• Task requirements
Your answer should consist solely of the lines from the one containing "Viewport: 906px width, 598px" through the end of the entries below, duplicated exactly.

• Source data
++++++++++++++++++++

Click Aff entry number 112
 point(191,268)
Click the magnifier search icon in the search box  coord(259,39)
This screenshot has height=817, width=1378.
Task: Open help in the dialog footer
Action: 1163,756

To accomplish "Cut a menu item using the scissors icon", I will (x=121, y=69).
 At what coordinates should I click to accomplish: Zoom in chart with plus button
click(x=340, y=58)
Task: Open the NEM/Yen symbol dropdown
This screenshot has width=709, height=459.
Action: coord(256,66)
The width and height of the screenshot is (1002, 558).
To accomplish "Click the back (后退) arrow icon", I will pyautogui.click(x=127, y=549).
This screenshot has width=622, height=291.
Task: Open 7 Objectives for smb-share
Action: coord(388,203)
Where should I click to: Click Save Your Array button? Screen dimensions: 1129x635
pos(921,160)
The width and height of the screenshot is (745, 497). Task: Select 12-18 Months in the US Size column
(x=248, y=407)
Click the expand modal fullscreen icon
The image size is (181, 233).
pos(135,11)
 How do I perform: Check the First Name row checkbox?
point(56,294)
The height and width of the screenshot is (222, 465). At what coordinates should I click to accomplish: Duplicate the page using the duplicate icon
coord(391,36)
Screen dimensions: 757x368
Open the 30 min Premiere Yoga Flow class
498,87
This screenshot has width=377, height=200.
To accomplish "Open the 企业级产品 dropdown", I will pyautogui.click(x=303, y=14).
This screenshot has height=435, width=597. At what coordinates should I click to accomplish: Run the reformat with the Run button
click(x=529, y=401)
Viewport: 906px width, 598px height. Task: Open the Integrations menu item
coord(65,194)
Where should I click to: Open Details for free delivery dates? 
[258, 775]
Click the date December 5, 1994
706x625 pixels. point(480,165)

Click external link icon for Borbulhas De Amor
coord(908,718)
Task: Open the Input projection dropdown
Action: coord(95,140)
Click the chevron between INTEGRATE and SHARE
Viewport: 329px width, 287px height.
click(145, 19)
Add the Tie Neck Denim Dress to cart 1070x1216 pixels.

++++++++++++++++++++

• Problem solution
Viewport: 906px width, 598px height. Task: Open the Integrations menu item
coord(65,194)
Where should I click to: Open Details for free delivery dates? 
[258, 775]
Click the date December 5, 1994
706x625 pixels. point(480,165)

Click external link icon for Borbulhas De Amor
coord(908,718)
Task: Open the Input projection dropdown
Action: coord(95,140)
Click the chevron between INTEGRATE and SHARE
Viewport: 329px width, 287px height.
click(145, 19)
Add the Tie Neck Denim Dress to cart 1070x1216 pixels.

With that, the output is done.